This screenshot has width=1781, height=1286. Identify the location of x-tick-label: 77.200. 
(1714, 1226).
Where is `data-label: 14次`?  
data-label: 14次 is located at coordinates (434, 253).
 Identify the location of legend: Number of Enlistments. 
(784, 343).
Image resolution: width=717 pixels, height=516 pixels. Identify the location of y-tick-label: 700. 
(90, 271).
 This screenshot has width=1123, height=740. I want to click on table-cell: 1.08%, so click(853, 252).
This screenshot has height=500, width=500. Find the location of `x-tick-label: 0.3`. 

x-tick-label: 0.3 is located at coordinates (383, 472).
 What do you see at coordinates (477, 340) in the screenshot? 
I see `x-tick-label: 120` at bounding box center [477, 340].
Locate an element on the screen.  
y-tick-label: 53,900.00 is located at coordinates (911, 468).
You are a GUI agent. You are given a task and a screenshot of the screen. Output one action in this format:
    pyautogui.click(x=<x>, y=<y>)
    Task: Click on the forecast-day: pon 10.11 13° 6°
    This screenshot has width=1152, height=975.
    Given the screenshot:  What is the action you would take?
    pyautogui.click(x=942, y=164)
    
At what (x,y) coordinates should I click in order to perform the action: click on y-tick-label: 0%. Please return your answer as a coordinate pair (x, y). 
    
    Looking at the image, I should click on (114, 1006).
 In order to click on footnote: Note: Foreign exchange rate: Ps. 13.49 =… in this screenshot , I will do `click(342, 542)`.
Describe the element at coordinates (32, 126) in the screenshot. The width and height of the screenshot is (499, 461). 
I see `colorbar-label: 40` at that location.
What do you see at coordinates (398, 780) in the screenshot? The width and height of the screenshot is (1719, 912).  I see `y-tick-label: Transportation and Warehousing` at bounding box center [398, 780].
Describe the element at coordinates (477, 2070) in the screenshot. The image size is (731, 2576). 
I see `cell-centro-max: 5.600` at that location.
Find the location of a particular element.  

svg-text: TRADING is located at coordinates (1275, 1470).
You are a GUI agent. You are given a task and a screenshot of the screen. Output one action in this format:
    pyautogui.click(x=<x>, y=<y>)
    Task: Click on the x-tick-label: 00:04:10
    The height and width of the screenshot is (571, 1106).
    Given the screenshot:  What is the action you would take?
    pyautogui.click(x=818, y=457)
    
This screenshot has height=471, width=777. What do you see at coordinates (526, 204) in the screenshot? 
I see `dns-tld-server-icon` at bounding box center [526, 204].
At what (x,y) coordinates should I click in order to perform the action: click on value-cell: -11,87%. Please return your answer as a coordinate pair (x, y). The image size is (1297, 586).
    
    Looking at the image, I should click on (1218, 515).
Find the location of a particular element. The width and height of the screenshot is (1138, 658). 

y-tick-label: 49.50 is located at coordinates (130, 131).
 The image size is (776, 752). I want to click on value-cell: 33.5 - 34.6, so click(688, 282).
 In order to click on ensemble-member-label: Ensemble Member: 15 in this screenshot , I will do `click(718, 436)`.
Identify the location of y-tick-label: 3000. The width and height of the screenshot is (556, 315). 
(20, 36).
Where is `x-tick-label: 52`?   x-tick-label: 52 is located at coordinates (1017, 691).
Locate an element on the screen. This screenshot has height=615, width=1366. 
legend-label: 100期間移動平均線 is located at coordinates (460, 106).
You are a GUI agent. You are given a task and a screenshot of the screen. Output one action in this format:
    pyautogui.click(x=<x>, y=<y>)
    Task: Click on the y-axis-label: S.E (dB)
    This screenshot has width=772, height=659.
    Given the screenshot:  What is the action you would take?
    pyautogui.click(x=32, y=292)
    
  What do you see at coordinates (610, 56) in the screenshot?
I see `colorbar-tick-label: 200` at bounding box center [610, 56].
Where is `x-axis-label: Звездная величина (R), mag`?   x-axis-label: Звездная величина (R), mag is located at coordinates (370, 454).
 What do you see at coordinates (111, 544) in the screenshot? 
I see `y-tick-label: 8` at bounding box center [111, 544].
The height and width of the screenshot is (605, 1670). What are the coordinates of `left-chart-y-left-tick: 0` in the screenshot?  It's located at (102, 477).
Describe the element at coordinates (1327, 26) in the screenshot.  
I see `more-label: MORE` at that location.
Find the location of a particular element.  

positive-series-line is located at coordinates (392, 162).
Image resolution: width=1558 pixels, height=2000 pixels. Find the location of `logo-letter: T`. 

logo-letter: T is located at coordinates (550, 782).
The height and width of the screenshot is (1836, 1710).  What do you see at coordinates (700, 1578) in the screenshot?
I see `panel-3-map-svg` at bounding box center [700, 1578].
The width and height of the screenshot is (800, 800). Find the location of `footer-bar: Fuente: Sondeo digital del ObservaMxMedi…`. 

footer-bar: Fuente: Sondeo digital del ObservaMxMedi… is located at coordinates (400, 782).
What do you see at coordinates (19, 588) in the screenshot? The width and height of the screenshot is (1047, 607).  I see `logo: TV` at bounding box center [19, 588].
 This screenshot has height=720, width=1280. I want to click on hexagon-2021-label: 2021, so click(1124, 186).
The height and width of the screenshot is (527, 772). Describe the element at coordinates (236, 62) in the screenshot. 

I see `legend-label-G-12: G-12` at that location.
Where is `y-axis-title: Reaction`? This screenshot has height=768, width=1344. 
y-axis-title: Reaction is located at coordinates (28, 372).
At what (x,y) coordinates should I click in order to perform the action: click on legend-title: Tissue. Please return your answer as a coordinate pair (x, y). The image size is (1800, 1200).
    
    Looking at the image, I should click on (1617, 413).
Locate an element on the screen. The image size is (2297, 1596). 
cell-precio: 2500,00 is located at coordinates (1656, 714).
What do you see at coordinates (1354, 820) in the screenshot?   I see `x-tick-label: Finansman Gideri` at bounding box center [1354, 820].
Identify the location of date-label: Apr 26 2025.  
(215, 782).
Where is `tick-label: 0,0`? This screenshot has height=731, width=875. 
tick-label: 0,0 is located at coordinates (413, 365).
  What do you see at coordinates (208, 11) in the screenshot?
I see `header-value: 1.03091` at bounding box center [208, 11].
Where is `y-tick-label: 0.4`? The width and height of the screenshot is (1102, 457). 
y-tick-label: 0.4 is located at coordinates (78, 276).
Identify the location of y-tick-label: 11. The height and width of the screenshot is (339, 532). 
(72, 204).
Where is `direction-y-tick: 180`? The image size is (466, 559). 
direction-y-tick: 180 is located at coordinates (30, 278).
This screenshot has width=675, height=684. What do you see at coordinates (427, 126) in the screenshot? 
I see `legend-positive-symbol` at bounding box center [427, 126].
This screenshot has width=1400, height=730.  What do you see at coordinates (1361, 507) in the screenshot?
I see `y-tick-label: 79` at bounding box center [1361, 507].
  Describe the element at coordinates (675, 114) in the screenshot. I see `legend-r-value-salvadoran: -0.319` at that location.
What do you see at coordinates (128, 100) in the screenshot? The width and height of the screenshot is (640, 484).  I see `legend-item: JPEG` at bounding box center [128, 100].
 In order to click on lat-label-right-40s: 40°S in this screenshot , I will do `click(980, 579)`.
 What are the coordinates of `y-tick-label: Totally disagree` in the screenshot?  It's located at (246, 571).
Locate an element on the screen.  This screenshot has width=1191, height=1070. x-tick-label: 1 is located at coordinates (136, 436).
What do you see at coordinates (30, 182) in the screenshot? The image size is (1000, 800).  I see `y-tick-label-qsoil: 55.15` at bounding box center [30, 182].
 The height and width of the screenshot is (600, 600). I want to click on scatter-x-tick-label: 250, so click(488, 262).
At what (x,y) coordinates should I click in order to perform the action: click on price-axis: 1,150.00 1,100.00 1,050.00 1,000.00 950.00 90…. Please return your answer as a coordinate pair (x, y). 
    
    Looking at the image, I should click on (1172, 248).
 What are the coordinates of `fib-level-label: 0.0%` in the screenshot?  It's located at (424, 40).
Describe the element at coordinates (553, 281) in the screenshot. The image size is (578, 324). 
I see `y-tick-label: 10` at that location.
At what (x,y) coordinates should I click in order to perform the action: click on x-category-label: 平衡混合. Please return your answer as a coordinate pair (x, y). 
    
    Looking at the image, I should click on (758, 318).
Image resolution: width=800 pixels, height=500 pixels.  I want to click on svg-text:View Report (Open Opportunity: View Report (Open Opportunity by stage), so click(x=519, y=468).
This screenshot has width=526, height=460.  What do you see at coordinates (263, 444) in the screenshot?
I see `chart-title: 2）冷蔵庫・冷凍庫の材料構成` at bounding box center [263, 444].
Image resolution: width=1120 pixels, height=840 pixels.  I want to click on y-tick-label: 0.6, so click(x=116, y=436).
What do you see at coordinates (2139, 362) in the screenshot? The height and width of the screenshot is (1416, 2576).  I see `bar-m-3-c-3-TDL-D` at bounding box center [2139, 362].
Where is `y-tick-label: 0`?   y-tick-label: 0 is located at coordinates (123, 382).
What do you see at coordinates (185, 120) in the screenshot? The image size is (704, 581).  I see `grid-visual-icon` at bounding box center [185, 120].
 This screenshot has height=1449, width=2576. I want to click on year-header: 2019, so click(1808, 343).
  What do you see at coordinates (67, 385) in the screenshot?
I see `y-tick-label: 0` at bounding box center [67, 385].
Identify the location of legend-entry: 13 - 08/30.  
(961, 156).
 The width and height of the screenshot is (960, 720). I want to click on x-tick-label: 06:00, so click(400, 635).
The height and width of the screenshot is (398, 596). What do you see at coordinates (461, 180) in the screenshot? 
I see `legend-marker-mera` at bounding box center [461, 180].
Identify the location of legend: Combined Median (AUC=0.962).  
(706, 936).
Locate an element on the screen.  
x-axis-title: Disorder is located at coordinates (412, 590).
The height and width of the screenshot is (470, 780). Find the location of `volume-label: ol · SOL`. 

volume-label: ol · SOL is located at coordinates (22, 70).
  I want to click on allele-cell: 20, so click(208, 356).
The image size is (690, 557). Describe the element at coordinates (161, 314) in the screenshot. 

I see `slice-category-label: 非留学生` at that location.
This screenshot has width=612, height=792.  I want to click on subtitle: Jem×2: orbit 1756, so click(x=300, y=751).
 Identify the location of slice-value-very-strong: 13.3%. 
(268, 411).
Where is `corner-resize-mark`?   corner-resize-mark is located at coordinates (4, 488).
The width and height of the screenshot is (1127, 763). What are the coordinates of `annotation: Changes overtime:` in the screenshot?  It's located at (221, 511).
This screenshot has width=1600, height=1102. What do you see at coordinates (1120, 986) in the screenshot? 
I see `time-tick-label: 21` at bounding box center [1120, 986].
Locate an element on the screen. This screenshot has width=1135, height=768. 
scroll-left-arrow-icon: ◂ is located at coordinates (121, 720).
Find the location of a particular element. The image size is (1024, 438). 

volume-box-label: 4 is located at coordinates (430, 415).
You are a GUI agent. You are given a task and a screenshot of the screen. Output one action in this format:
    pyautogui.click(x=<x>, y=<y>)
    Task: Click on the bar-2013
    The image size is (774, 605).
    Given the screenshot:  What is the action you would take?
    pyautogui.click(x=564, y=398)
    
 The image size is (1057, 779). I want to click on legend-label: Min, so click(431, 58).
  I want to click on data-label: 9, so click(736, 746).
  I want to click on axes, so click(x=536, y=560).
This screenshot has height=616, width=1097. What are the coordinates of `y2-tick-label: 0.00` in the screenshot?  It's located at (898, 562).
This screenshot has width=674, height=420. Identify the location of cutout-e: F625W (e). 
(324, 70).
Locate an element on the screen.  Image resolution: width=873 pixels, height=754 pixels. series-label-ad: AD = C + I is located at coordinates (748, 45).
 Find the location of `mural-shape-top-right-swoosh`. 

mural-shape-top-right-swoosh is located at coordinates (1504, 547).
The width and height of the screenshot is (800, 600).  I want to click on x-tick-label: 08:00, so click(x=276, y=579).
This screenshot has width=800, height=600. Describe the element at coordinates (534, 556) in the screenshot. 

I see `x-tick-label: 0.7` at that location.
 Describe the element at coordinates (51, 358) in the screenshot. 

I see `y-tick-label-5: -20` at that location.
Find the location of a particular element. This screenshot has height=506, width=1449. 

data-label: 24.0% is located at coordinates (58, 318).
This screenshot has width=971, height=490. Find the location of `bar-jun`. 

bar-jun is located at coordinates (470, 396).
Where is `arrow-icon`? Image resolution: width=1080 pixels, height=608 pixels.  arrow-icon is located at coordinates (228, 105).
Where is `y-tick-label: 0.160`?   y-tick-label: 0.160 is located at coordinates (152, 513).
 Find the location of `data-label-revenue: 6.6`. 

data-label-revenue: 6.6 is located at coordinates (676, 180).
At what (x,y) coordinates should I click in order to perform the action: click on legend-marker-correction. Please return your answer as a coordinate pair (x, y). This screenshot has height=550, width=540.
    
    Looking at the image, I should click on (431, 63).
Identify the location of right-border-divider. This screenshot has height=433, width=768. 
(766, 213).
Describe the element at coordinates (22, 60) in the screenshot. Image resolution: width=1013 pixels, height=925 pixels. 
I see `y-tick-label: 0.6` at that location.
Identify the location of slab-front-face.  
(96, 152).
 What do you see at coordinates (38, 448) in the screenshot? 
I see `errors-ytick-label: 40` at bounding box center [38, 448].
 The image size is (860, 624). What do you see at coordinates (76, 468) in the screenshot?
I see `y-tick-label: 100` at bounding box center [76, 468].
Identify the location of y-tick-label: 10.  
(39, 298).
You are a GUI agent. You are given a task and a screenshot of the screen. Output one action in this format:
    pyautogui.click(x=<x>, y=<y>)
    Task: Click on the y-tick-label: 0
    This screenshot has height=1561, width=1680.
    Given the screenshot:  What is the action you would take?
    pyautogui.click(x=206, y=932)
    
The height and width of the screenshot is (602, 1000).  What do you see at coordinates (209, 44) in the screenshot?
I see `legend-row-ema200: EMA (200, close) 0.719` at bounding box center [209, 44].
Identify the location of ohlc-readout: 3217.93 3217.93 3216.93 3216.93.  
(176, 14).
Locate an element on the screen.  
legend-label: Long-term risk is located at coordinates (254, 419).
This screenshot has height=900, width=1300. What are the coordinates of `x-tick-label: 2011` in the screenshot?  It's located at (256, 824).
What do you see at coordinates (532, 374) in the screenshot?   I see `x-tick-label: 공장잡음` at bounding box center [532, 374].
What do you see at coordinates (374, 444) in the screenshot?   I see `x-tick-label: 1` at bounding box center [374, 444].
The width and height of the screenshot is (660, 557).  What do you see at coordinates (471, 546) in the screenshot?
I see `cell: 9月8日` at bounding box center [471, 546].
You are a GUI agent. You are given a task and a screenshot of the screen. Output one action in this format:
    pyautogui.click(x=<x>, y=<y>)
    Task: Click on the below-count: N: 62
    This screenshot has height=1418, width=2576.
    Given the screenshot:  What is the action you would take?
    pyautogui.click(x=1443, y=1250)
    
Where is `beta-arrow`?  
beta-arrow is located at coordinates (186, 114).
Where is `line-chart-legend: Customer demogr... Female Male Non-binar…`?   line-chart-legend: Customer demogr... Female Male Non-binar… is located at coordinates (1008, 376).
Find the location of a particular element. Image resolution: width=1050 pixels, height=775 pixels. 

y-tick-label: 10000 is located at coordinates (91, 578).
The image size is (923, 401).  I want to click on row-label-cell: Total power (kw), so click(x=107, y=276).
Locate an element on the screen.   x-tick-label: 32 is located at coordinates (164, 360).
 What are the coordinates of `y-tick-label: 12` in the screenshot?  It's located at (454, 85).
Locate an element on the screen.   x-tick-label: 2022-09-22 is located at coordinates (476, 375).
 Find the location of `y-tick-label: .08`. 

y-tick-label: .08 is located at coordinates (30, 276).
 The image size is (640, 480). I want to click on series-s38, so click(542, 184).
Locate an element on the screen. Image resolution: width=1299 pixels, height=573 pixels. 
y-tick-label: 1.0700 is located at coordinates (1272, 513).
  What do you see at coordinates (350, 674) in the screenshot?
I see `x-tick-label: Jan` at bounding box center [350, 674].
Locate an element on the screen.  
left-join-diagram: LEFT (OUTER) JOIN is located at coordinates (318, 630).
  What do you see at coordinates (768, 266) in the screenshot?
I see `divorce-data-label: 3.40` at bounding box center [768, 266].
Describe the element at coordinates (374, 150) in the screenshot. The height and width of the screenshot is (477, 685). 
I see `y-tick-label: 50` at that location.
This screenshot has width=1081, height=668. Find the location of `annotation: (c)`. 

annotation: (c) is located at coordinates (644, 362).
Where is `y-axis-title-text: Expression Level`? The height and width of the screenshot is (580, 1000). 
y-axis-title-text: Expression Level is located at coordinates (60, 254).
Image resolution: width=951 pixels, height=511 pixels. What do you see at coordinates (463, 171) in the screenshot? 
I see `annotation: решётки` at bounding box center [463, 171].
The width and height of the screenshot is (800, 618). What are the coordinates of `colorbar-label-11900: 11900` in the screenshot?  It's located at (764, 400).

_____

**Deine Aufgabe:**
Schreib die Zeilen oben unverändert ab, von der Zeile mit „What do you see at coordinates (30, 182)“ bis einschließlich der Zeile mit „coordinates (123, 382).“.

**Ausgabe unten:**
What do you see at coordinates (30, 182) in the screenshot? The image size is (1000, 800).  I see `y-tick-label-qsoil: 55.15` at bounding box center [30, 182].
 The height and width of the screenshot is (600, 600). I want to click on scatter-x-tick-label: 250, so click(488, 262).
At what (x,y) coordinates should I click in order to perform the action: click on price-axis: 1,150.00 1,100.00 1,050.00 1,000.00 950.00 90…. Please return your answer as a coordinate pair (x, y). 
    
    Looking at the image, I should click on (1172, 248).
 What are the coordinates of `fib-level-label: 0.0%` in the screenshot?  It's located at (424, 40).
Describe the element at coordinates (553, 281) in the screenshot. The image size is (578, 324). 
I see `y-tick-label: 10` at that location.
At what (x,y) coordinates should I click in order to perform the action: click on x-category-label: 平衡混合. Please return your answer as a coordinate pair (x, y). 
    
    Looking at the image, I should click on (758, 318).
Image resolution: width=800 pixels, height=500 pixels.  I want to click on svg-text:View Report (Open Opportunity: View Report (Open Opportunity by stage), so click(x=519, y=468).
This screenshot has width=526, height=460.  What do you see at coordinates (263, 444) in the screenshot?
I see `chart-title: 2）冷蔵庫・冷凍庫の材料構成` at bounding box center [263, 444].
Image resolution: width=1120 pixels, height=840 pixels.  I want to click on y-tick-label: 0.6, so click(x=116, y=436).
What do you see at coordinates (2139, 362) in the screenshot? The height and width of the screenshot is (1416, 2576).  I see `bar-m-3-c-3-TDL-D` at bounding box center [2139, 362].
Where is `y-tick-label: 0`?   y-tick-label: 0 is located at coordinates (123, 382).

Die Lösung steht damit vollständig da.